Gerechtshof 's-Hertogenbosch, 24-11-2016, ECLI:NL:GHSHE:2016:5278, 14/00540
Gerechtshof 's-Hertogenbosch, 24-11-2016, ECLI:NL:GHSHE:2016:5278, 14/00540
Gegevens
- Instantie
- Gerechtshof 's-Hertogenbosch
- Datum uitspraak
- 24 november 2016
- Datum publicatie
- 9 maart 2017
- ECLI
- ECLI:NL:GHSHE:2016:5278
- Zaaknummer
- 14/00540
Inhoudsindicatie
Belanghebbende is woonachtig in België en heeft in het geschiljaar 2006 gekozen voor toepassing van de regels van de Wet IB 2001 voor binnenlands belastingplichtigen. Hij is enig aandeelhouder in een in Nederland gevestigde BV. Deze aandelen heeft hij in 2006 verkocht, maar zijn in 2007 juridisch geleverd. In zijn aangifte heeft belanghebbende een bedrag van € 110.951 aangegeven als resultaat uit het ter beschikking stellen van vermogensbestanddelen.

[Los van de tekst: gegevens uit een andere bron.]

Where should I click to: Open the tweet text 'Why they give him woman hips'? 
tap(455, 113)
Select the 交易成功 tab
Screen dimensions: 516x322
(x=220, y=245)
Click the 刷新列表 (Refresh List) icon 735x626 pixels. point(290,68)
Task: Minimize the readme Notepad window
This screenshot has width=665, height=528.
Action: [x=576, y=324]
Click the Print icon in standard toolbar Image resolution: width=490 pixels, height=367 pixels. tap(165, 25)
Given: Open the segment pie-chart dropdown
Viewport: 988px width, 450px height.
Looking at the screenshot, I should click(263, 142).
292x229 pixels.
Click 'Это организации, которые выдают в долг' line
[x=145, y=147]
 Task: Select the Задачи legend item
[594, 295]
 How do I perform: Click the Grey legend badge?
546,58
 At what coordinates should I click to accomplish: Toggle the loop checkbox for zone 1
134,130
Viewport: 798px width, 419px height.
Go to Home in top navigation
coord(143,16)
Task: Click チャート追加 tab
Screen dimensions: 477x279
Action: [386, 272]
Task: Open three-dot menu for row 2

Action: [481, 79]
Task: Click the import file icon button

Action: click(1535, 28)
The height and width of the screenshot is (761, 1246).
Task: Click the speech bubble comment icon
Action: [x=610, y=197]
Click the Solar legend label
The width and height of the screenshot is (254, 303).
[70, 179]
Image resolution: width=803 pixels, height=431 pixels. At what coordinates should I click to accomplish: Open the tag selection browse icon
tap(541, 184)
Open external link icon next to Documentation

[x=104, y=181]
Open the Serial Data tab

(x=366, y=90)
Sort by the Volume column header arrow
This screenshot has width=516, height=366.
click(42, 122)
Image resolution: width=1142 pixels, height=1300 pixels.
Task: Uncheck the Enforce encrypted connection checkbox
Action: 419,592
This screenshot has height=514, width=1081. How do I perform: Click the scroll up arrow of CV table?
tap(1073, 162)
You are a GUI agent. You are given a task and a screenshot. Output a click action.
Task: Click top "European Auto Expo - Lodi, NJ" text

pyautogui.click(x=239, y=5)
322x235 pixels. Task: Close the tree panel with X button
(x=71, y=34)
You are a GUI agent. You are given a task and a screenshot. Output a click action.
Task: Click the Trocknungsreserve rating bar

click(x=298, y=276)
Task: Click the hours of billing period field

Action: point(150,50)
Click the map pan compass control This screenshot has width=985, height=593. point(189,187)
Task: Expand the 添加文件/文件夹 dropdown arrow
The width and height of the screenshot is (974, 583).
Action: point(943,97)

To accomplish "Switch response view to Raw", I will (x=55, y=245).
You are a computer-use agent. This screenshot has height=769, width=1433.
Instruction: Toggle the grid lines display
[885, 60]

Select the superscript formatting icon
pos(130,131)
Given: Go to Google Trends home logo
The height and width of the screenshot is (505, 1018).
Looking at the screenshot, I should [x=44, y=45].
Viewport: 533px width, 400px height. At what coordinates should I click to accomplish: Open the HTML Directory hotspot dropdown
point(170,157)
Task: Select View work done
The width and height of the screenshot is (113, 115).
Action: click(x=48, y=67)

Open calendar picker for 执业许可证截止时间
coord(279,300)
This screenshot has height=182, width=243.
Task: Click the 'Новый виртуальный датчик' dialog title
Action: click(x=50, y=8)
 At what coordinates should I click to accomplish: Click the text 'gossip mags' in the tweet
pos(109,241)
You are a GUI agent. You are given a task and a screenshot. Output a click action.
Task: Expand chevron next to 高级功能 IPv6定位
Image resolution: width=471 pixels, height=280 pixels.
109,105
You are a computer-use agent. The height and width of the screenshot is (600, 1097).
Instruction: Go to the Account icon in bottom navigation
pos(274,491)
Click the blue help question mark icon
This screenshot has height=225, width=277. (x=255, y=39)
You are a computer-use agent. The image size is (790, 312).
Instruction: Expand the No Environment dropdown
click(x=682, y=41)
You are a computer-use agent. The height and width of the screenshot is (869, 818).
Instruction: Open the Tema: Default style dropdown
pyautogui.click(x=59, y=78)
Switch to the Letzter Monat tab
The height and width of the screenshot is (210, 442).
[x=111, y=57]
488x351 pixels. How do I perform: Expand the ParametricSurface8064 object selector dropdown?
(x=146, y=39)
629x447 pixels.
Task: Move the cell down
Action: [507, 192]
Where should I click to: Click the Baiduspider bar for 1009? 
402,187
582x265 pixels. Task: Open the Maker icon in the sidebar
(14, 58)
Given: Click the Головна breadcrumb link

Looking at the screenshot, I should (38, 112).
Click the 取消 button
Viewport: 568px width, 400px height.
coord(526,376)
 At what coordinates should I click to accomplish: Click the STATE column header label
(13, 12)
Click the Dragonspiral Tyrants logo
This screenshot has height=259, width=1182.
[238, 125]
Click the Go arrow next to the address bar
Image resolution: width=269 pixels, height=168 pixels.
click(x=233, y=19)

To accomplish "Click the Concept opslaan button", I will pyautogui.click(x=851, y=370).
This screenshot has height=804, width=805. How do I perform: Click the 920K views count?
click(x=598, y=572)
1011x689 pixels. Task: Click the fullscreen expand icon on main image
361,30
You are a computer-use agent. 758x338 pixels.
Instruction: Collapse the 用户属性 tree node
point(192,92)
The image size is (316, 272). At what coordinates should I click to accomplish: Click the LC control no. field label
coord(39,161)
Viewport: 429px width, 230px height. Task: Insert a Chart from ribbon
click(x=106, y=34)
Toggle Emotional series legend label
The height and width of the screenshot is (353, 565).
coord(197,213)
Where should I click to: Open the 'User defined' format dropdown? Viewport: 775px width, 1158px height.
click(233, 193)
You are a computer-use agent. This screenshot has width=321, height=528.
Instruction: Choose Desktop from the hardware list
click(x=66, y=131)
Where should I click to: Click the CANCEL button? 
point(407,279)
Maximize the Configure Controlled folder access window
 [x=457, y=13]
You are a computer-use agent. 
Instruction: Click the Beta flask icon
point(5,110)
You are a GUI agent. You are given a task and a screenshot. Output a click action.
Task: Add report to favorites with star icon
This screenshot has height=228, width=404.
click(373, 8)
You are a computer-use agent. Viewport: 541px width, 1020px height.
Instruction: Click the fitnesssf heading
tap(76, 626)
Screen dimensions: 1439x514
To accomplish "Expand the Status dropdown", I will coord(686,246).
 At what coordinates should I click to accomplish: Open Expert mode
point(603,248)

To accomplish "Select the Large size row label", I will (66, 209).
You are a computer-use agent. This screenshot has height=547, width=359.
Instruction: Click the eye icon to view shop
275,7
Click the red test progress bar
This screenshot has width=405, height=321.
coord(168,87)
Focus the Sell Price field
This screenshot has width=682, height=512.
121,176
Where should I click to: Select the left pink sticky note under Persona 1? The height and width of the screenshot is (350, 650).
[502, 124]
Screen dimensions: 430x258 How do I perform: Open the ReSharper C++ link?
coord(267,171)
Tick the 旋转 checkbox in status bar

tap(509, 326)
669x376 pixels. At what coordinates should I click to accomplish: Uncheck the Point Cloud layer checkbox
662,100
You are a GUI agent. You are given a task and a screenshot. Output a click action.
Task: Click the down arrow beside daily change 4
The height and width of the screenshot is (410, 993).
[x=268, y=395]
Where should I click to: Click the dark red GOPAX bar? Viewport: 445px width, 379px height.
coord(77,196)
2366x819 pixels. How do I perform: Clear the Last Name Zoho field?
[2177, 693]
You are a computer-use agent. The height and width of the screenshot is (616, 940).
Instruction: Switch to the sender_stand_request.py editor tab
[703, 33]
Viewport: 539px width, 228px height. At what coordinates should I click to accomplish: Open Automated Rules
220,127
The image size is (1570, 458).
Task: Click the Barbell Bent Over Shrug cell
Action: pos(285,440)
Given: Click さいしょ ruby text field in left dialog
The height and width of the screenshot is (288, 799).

Dit resultaat betreft de winst terzake van de verkoop (in 2006) van in Nederland gelegen onroerende zaken, die in 2007 zijn geleverd en daarvoor verhuurd waren aan de BV. In geschil is enerzijds (1) of de verkoopwinst belast is omdat door vervreemding van de (aanmerkelijk belang) aandelen in de BV de ter beschikking stelling van de onroerende zaken aan de BV een einde komt en er dan een sfeerovergang van box 1 naar box 3 plaatsvindt met belastingheffing over de eindafrekeningswinst tot gevolg. Anderzijds is in geschil (2) of deze ter beschikkingstelling niet eindigt in 2006 omdat de aandelen in de BV pas in 2007 zijn geleverd. In dat geval heeft belanghebbende er voor gekozen om de verkoopwinst van de panden in 2006 als tbs resultaat te willen verantwoorden. Ten aanzien van de situatie onder (1) is belanghebbende van mening dat het belastingverdrag tussen Nederland en België het heffingsrecht over de verkoopwinst niet aan Nederland toewijst. Het Hof is van oordeel dat in beide situaties artikel 13 van het Verdrag de heffing aan Nederland toewijst.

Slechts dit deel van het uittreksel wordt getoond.